■ To do
For the entries below, the result should be an exact transcription of the lines from the one with "Task: Select the XD L Package column header" up to and including the one with "Given: Click the 'weekly' changefreq value", and only those.

(Stored items)
= = = = = = =
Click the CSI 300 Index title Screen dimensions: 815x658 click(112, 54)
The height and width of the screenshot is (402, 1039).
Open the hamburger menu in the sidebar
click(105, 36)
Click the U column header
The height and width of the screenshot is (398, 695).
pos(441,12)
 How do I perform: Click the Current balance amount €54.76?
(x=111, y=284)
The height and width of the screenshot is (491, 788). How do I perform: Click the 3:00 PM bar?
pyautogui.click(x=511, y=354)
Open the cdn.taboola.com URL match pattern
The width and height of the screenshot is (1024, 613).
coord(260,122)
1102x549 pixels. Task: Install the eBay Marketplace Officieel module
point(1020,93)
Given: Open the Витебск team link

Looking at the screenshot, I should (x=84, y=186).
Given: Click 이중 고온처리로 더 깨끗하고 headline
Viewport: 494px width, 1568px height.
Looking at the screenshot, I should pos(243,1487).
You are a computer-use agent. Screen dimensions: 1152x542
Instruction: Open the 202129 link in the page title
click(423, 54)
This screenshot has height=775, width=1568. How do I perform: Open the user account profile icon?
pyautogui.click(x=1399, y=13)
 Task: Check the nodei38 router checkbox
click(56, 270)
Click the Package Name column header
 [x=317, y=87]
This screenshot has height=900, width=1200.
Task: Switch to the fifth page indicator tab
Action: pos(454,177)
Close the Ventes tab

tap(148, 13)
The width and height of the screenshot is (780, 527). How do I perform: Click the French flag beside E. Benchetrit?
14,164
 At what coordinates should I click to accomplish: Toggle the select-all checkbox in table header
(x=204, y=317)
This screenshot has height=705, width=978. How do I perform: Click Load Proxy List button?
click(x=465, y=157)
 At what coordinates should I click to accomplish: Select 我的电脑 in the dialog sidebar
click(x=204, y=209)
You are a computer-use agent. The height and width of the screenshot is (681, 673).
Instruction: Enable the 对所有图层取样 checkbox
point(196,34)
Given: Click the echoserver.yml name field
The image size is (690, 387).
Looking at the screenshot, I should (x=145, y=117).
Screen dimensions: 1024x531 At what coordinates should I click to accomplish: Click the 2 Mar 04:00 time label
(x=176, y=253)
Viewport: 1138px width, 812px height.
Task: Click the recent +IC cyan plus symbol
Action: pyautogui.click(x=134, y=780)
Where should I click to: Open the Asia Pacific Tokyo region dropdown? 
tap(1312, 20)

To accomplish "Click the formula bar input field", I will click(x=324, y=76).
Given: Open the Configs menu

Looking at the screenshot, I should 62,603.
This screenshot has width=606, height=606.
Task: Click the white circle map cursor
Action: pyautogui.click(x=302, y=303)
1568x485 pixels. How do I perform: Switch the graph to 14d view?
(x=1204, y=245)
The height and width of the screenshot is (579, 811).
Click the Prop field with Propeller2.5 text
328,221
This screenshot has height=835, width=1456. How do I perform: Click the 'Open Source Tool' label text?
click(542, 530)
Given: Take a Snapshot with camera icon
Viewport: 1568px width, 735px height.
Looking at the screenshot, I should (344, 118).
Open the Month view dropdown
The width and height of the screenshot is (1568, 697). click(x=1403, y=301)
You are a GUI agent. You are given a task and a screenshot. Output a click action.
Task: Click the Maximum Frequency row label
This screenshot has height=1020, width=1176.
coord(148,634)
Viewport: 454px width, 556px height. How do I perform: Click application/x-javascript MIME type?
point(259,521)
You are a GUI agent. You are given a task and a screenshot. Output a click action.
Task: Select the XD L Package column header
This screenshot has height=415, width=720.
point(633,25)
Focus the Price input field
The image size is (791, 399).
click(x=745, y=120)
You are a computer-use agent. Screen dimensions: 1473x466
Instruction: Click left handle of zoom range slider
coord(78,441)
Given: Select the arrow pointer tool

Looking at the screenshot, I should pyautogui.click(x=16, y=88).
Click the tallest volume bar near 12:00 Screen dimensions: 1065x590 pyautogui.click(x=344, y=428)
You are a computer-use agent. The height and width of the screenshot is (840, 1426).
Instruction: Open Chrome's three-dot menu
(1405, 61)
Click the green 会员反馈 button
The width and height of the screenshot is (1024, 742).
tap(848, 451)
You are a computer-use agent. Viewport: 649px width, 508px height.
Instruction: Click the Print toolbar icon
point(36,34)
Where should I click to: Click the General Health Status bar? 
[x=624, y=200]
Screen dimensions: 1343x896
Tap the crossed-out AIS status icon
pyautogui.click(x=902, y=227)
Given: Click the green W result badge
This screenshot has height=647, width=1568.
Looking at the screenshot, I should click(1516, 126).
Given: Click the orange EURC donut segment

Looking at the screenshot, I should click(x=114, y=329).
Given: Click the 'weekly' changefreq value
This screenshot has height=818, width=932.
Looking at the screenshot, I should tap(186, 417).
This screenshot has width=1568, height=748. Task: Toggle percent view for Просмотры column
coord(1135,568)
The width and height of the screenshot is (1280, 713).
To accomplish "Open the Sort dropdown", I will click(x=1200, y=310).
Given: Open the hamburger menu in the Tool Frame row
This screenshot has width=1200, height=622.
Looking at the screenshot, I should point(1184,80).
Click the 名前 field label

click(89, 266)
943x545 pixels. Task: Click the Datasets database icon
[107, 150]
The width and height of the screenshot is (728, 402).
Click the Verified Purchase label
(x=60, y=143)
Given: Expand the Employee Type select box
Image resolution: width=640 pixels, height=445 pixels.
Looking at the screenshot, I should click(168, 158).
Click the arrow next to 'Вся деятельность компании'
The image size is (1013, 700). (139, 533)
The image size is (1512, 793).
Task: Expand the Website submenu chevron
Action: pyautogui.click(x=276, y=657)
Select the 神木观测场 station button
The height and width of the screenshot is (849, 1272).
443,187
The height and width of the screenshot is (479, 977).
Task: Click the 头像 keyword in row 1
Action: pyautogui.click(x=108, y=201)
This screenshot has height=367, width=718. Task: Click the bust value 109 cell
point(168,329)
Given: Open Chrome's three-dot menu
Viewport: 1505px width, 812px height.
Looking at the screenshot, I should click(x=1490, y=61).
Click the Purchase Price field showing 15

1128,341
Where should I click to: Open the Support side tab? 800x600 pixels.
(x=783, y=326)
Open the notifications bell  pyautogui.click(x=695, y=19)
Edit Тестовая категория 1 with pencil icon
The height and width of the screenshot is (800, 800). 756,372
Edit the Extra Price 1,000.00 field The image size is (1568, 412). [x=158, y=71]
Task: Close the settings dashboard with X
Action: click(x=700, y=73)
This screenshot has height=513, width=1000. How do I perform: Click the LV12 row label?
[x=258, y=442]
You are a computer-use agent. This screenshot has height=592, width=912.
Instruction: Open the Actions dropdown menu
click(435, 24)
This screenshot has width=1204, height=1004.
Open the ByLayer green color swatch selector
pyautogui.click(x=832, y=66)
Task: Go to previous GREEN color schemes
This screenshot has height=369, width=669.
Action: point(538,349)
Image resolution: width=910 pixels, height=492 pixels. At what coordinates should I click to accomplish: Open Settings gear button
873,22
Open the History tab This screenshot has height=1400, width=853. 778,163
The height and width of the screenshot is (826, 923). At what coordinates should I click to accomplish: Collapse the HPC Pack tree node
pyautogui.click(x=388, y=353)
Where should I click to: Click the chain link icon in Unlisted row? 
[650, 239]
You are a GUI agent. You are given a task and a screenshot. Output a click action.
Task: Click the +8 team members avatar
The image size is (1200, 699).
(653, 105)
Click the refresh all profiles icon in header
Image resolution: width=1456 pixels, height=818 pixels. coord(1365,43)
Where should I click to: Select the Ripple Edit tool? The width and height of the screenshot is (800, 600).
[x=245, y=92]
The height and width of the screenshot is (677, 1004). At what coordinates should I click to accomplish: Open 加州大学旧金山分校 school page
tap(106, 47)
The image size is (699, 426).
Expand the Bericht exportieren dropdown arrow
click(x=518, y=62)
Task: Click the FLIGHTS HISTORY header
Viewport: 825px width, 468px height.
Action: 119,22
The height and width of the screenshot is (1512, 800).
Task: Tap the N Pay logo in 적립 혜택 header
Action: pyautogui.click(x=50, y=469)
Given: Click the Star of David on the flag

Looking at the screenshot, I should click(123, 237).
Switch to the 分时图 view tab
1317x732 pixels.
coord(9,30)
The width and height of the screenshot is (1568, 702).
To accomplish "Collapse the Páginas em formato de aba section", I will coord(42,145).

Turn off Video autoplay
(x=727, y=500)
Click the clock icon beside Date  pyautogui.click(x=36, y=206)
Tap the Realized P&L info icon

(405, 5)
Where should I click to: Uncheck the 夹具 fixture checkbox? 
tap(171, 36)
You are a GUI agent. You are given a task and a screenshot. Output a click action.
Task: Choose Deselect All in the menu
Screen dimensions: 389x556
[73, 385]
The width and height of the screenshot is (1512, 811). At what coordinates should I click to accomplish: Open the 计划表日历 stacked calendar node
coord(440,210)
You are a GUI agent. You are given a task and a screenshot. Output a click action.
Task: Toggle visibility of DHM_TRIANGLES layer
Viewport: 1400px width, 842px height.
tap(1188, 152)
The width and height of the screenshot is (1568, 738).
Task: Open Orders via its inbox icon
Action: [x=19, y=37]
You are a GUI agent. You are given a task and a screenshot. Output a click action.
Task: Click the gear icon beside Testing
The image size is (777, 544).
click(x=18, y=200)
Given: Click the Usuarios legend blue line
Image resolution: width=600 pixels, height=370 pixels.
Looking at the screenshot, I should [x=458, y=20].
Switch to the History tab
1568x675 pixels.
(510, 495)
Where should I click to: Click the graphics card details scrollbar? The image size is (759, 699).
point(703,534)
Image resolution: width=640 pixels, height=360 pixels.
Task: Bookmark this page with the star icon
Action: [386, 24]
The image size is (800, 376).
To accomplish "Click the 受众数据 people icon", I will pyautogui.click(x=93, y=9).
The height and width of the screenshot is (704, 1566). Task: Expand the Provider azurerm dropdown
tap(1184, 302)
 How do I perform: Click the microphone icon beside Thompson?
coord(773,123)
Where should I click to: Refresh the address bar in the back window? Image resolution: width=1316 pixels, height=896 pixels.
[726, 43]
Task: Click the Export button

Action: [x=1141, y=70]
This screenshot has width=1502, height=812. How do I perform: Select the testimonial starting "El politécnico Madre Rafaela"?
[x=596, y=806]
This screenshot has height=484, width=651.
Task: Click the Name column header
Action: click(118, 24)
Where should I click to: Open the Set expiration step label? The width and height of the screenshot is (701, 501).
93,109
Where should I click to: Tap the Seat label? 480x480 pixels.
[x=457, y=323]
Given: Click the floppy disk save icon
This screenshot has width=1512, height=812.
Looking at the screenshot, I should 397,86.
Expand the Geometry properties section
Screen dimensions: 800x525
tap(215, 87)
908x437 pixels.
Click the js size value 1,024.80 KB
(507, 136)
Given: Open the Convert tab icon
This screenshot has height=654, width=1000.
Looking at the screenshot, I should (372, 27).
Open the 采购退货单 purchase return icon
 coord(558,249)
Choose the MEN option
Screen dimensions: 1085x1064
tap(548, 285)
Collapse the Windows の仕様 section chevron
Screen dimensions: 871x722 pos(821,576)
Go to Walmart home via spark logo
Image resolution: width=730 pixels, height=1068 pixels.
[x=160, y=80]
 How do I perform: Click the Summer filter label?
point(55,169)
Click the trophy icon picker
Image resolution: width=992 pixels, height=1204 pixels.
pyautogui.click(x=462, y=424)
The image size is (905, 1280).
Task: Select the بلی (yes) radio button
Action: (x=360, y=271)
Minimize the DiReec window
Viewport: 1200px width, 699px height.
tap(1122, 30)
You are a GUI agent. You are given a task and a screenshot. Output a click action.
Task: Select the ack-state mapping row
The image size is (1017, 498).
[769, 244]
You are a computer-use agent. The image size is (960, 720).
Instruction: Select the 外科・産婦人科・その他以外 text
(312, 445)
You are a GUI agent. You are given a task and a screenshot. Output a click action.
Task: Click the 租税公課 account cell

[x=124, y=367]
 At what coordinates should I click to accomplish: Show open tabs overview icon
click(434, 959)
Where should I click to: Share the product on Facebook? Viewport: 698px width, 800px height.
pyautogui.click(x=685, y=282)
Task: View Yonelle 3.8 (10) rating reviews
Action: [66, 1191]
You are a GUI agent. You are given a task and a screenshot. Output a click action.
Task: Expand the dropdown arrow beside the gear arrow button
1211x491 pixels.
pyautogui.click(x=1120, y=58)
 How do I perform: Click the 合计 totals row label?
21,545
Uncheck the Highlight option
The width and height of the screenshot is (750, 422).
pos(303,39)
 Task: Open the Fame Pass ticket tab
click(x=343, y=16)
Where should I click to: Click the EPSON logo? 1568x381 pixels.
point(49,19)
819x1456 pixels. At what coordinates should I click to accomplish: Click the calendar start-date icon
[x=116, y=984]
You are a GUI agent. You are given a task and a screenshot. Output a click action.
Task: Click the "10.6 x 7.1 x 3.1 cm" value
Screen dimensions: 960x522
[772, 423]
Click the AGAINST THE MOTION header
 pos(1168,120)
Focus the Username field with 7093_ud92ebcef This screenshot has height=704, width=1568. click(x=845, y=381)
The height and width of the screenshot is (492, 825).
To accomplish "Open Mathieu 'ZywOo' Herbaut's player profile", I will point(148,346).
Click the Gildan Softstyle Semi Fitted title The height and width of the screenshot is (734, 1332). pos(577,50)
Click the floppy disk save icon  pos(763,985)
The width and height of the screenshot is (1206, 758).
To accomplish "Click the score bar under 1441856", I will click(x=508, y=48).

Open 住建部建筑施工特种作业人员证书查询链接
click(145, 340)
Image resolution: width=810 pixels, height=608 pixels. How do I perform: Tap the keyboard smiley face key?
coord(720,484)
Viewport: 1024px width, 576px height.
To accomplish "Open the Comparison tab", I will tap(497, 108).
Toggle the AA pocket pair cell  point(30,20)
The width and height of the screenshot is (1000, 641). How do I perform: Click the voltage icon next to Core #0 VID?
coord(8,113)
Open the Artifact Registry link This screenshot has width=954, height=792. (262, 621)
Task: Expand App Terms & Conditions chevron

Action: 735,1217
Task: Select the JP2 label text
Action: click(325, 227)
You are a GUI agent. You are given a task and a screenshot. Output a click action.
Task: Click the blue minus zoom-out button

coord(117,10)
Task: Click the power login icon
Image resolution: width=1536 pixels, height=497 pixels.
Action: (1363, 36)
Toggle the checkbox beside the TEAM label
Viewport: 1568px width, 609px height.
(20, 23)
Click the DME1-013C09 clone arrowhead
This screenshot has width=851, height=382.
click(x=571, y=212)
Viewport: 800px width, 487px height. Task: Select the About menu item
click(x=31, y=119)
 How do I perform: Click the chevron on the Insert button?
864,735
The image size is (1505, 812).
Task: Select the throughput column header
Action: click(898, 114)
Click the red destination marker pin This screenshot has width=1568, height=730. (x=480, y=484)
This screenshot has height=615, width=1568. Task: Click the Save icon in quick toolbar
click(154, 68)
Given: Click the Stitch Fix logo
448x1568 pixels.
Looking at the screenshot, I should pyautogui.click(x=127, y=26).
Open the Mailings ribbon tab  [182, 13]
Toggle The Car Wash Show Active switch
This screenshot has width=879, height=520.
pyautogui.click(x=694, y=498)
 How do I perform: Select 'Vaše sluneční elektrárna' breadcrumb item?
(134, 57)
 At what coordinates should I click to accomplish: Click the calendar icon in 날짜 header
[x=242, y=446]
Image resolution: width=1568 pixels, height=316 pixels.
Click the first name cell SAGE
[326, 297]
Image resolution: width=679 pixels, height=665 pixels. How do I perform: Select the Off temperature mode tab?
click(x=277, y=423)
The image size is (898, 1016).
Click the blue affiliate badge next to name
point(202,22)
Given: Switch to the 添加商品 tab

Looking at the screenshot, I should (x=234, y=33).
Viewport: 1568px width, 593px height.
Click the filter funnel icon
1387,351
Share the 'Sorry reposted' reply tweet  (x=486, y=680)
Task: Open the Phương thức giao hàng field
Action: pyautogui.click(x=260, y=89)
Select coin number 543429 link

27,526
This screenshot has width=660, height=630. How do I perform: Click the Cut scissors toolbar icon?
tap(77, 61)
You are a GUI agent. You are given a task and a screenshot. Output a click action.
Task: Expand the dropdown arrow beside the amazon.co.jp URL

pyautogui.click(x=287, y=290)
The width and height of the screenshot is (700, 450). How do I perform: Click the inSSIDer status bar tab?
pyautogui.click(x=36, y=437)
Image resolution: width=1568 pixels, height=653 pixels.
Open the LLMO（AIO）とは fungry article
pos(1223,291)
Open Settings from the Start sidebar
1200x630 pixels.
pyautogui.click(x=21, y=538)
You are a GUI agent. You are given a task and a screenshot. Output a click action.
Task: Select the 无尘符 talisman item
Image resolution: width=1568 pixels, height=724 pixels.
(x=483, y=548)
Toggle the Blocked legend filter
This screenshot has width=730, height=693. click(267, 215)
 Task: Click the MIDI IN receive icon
= = = = = = =
■ Task result
Task: Select the XD L Package column header
This screenshot has height=415, width=720.
point(633,25)
Focus the Price input field
The image size is (791, 399).
click(x=745, y=120)
You are a computer-use agent. Screen dimensions: 1473x466
Instruction: Click left handle of zoom range slider
coord(78,441)
Given: Select the arrow pointer tool

Looking at the screenshot, I should pyautogui.click(x=16, y=88).
Click the tallest volume bar near 12:00 Screen dimensions: 1065x590 pyautogui.click(x=344, y=428)
You are a computer-use agent. The height and width of the screenshot is (840, 1426).
Instruction: Open Chrome's three-dot menu
(1405, 61)
Click the green 会员反馈 button
The width and height of the screenshot is (1024, 742).
tap(848, 451)
You are a computer-use agent. Viewport: 649px width, 508px height.
Instruction: Click the Print toolbar icon
point(36,34)
Where should I click to: Click the General Health Status bar? 
[x=624, y=200]
Screen dimensions: 1343x896
Tap the crossed-out AIS status icon
pyautogui.click(x=902, y=227)
Given: Click the green W result badge
This screenshot has height=647, width=1568.
Looking at the screenshot, I should click(1516, 126).
Given: Click the orange EURC donut segment

Looking at the screenshot, I should click(x=114, y=329).
Given: Click the 'weekly' changefreq value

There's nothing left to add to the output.